From the rocky parking lot along State Route 18 in Wellington, the outside of Hook’s Greenhouse blends in with its simple surroundings, but the lush floral fantasy that greets visitors as they venture inside is far from ordinary. Rows of vivid violet, yellow and fuschia impatiens neatly line the aisles, complemented by hundreds of hanging plants that decorate the ceiling. It’s not Eden, but it sure comes close. It took more than a few seeds coupled with loads of dedication by Charlie Hook and his wife, Liz, to make their greenhouse dream a reality.

At age 14, Charlie started growing vegetables in a little tiny greenhouse in his parents’ backyard. “I would sell [produce] down at the road,” remembers Charlie. Five years later he’d built five more greenhouses in the backyard. When he was 20 he met Liz, then 18, when they worked together at Thome Farms Greenhouse in Elyria.
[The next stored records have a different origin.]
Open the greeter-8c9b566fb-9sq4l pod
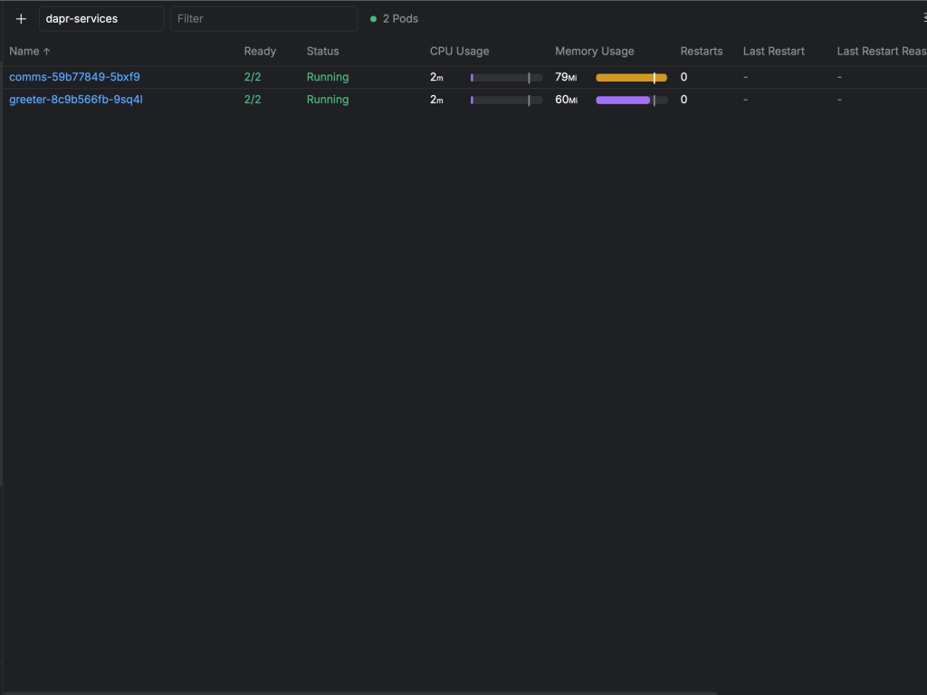 click(76, 100)
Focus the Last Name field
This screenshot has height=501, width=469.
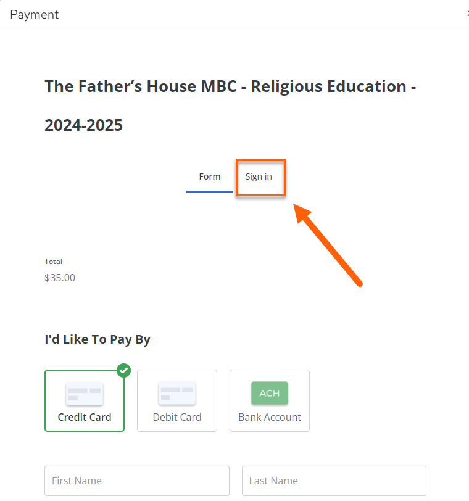click(334, 481)
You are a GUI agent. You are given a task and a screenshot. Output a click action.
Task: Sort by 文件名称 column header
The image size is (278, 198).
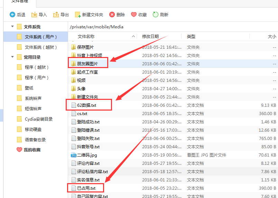(x=86, y=36)
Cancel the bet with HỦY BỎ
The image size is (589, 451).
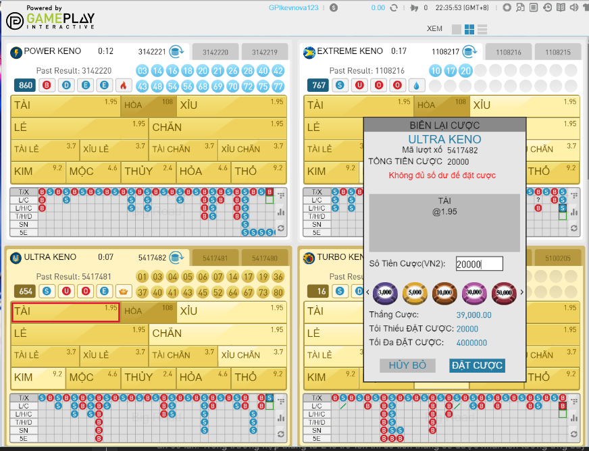(407, 365)
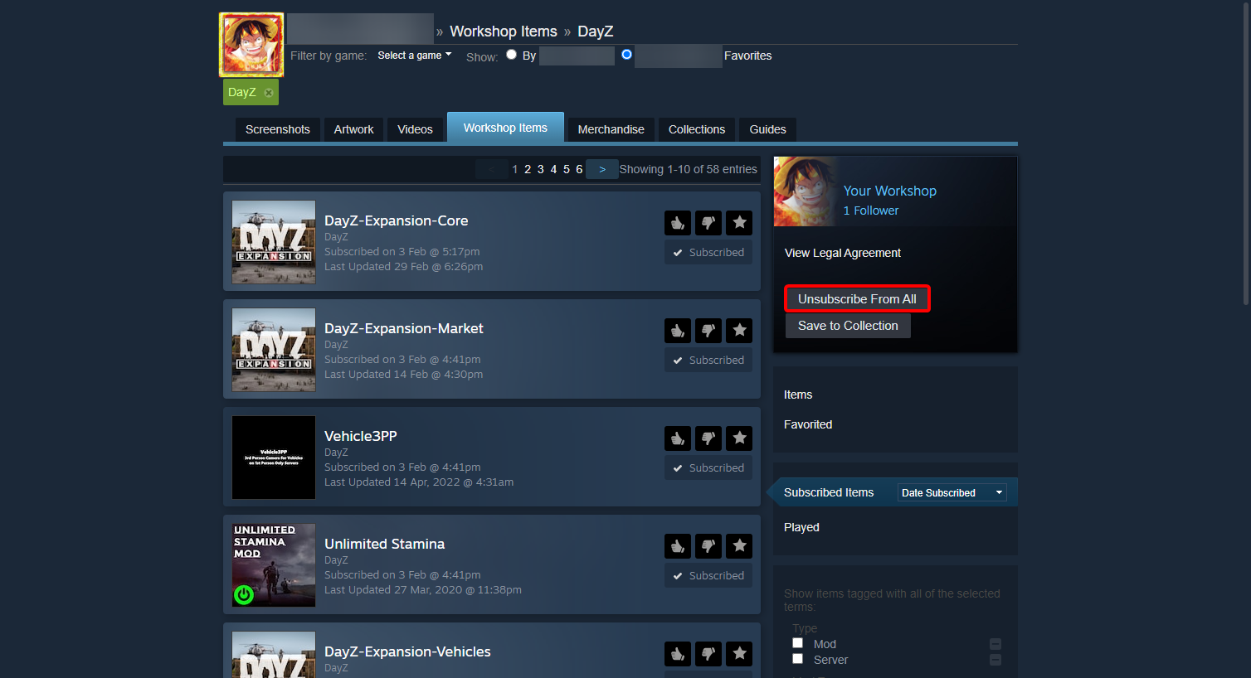The width and height of the screenshot is (1251, 678).
Task: Click Unsubscribe From All button
Action: tap(857, 299)
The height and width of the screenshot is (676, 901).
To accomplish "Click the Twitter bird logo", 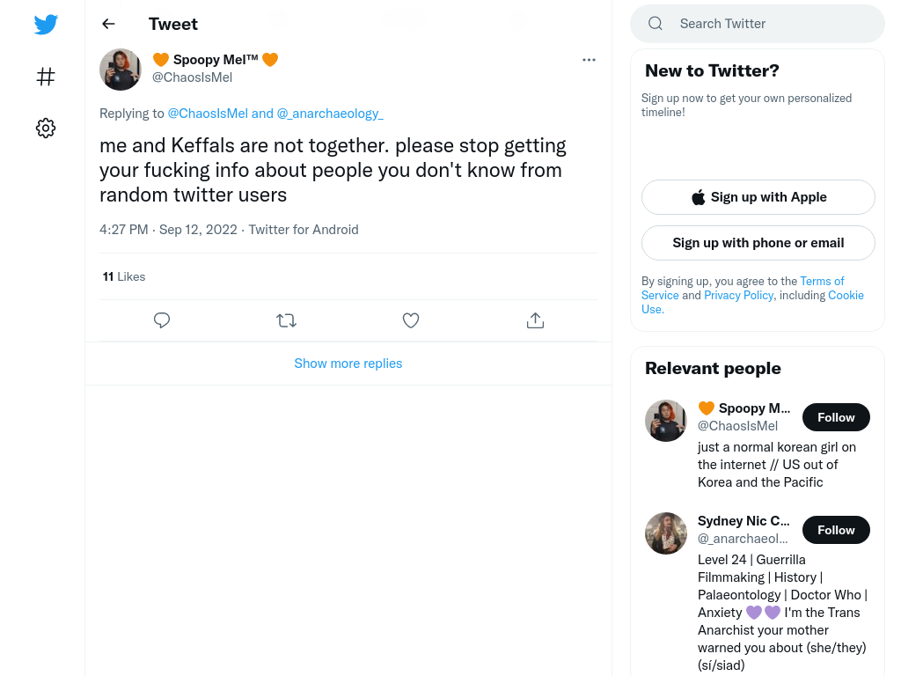I will coord(46,24).
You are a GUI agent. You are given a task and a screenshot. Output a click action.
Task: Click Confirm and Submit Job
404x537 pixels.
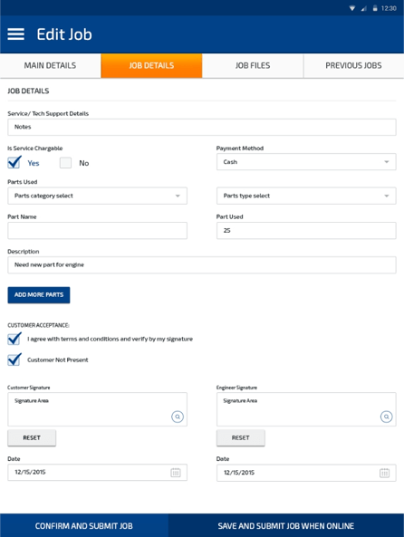(x=84, y=526)
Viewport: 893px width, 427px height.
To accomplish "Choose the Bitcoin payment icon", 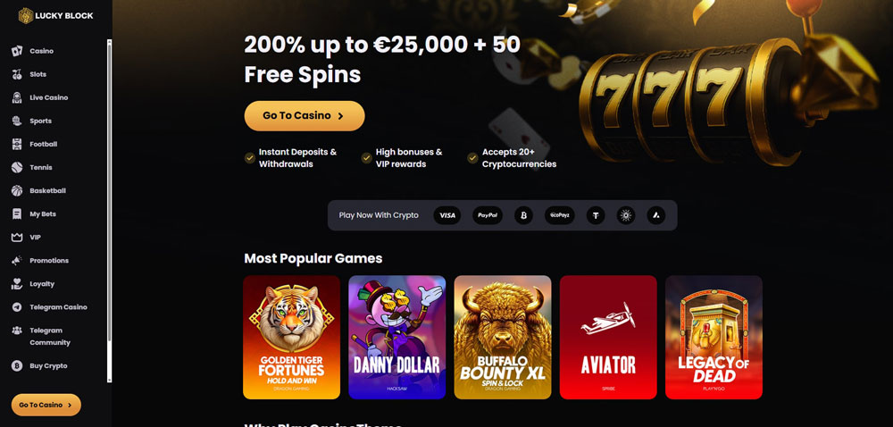I will [523, 215].
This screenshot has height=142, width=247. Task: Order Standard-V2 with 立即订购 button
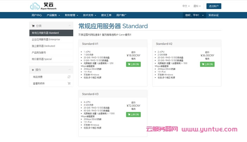[207, 64]
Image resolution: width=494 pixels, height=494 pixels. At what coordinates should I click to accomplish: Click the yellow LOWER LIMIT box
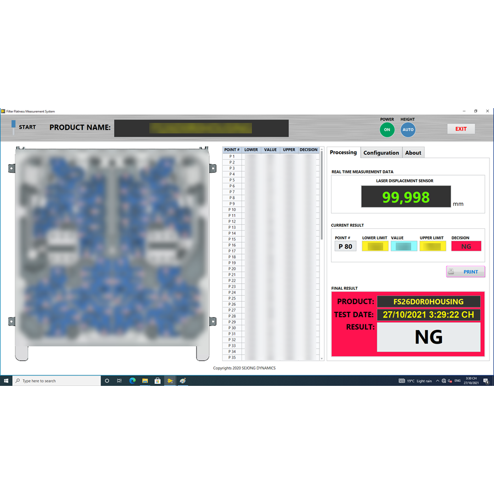[x=375, y=246]
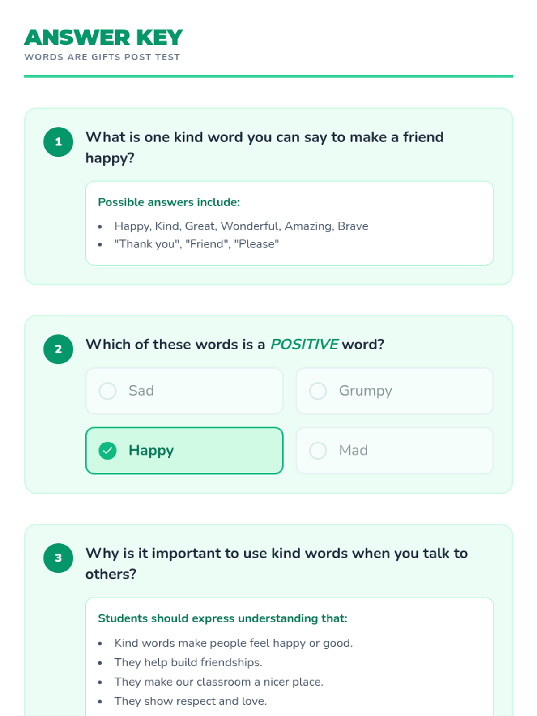Click the question 3 number badge
Image resolution: width=537 pixels, height=716 pixels.
click(x=58, y=558)
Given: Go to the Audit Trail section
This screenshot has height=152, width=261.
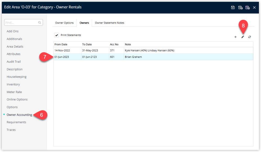Looking at the screenshot, I should (x=14, y=62).
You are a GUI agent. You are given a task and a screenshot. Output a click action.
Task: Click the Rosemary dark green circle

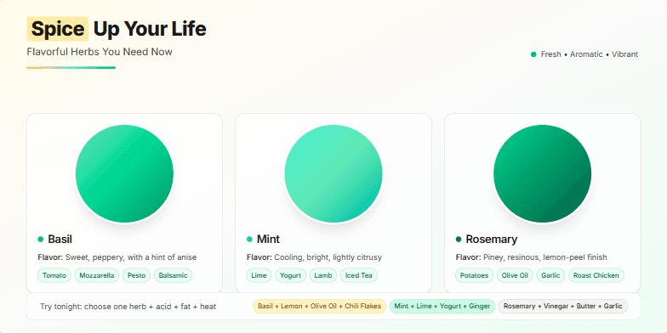[543, 173]
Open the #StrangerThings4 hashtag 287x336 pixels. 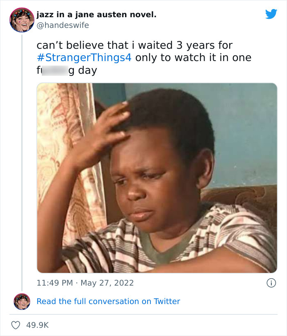(84, 57)
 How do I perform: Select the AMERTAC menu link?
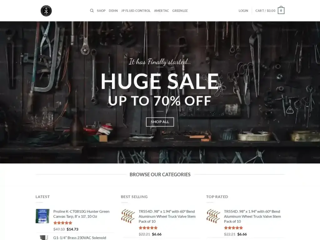coord(162,11)
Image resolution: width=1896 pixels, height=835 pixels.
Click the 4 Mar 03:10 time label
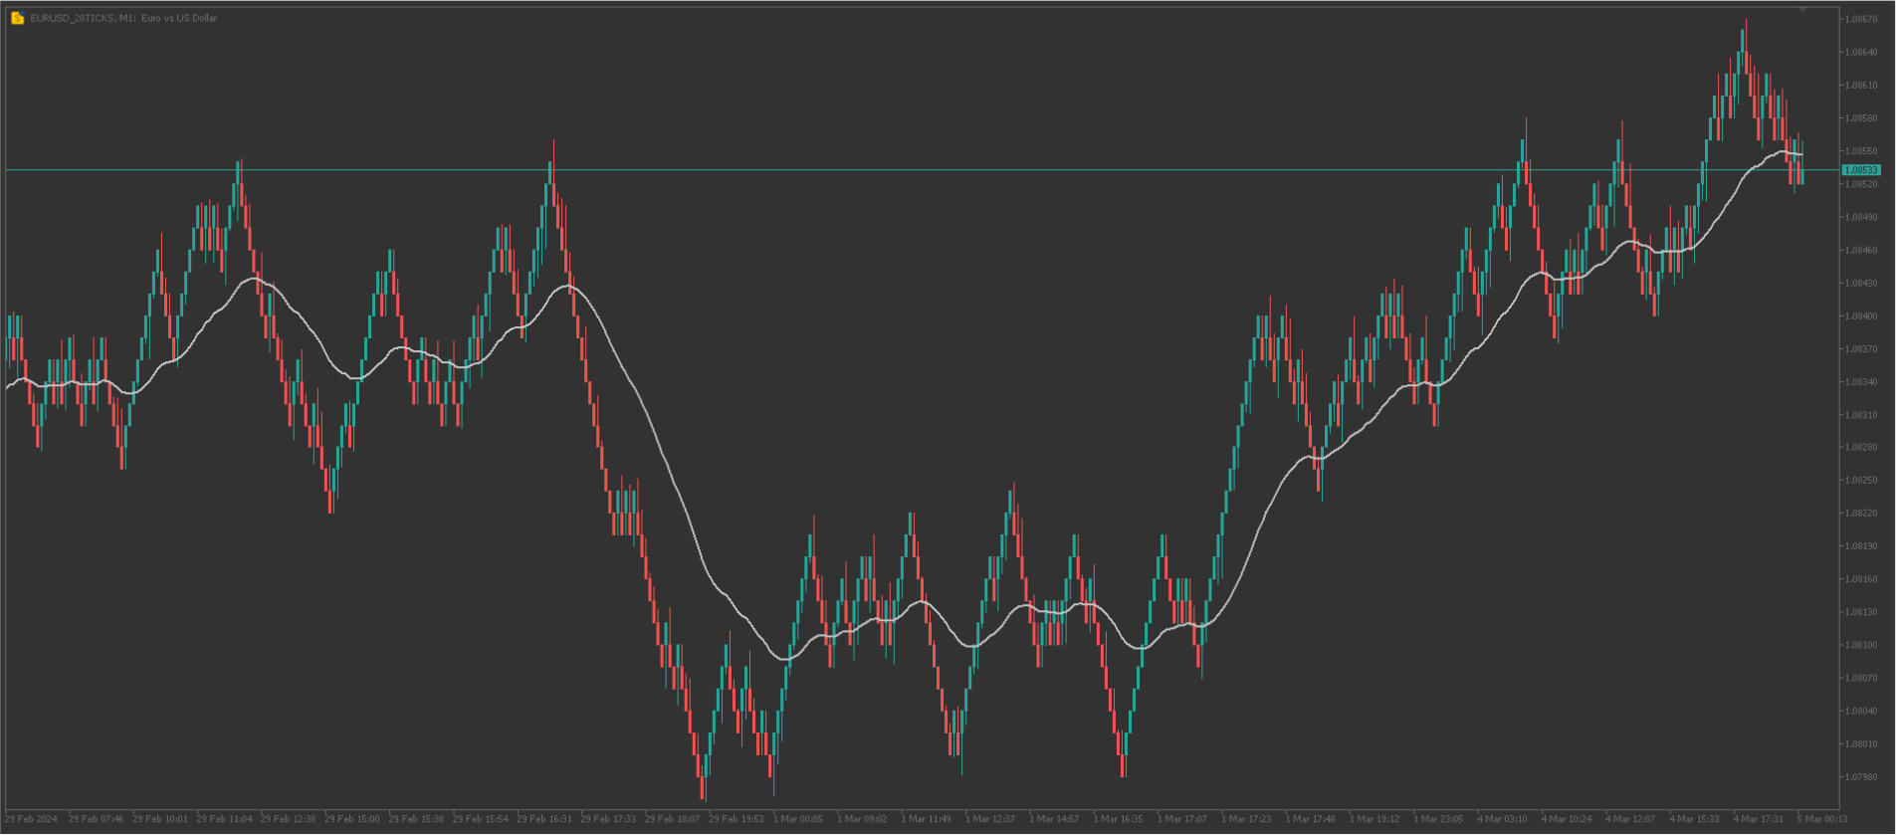point(1502,819)
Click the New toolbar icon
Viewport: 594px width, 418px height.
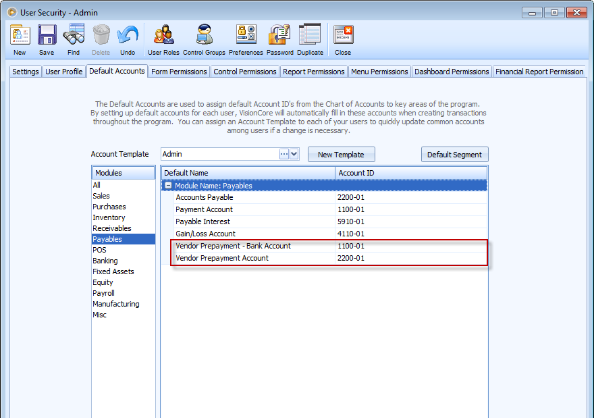(20, 39)
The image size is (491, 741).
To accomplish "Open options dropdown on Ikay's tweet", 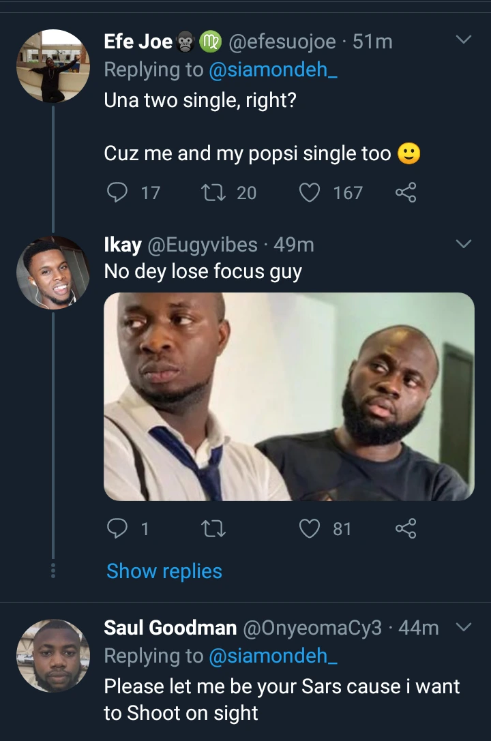I will click(463, 243).
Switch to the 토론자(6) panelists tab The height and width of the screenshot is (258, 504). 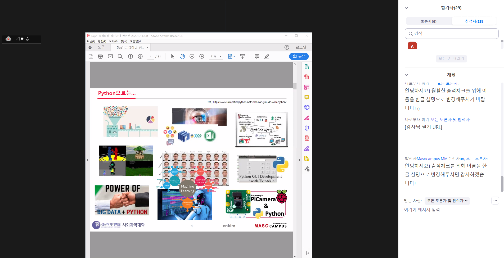(x=429, y=21)
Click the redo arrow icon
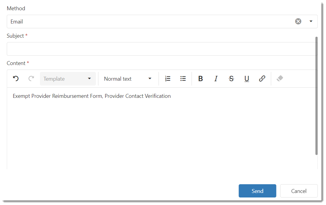This screenshot has width=326, height=205. [x=31, y=79]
The two worked at Thome until 2003, when they left to join Charlie’s parents’ Hook’s Greenhouse, which had been open since 2001. They wed in 2005, and when his parents retired in 2006, Charlie and Liz took over, combining their respective talents in produce and florals to help the greenhouse flourish on its 30 acres. 

Four years later, they have seven greenhouses — much-needed space considering Hook’s grows 5,000 hanging baskets, 10,000 perennials and up to 7,000 colorful flats each season, plus 8,000 mums in the fall. Charlie, who holds a degree in greenhouse production management from The Ohio State University, begins planting in early February and opens the greenhouse to the public from mid-April through October. The offerings even extend to a wide selection of vegetables.

“We go all out,” says Liz of their peppers, tomatoes, spinach, sweet corn, cabbage and pumpkins, which are grown on 5 acres of land. Hook’s grows 48 tomato varieties, including all kinds of heirloom and hard-to-finds, such as the Hillbilly, Pineapple and Amish Paste, which is a larger version of a Roma. Thirty-five varieties of peppers are also grown and harvested. Liz says the Valencia, a bright orange, sweet pepper, is her favorite. The couple even harvests a medium hot block pepper from a seed you can’t buy anywhere else, given to them by a “little old lady” who wanted Charlie and Liz to grow it for her. They harvest it each year, save the seed and plant it again the following year.

Besides growing an abundance of herbs, including rosemary, lavender, basil and cilantro, the couple began selling pine and fruit trees last summer. Plus, they raise three kinds of goats — meat, pygmy and milk — on their own farm
“The idea is to get into cheese making,” says Liz, who affectionately refers to their home as Little Hook Farm. Though five other workers help grow and sell their crop, Charlie and Liz are the only two who work full time, sometimes putting in 20-hour days of hard physical labor. In the winter, it’s not uncommon to find the couple outside battling treacherous snowstorms to prepare for the approaching season.

“When it’s all said and done, I think it’s worth it because we’re our own boss,” says Liz. “I think it’s rewarding because we’re able to generate our own income, and we’re able to help the community.”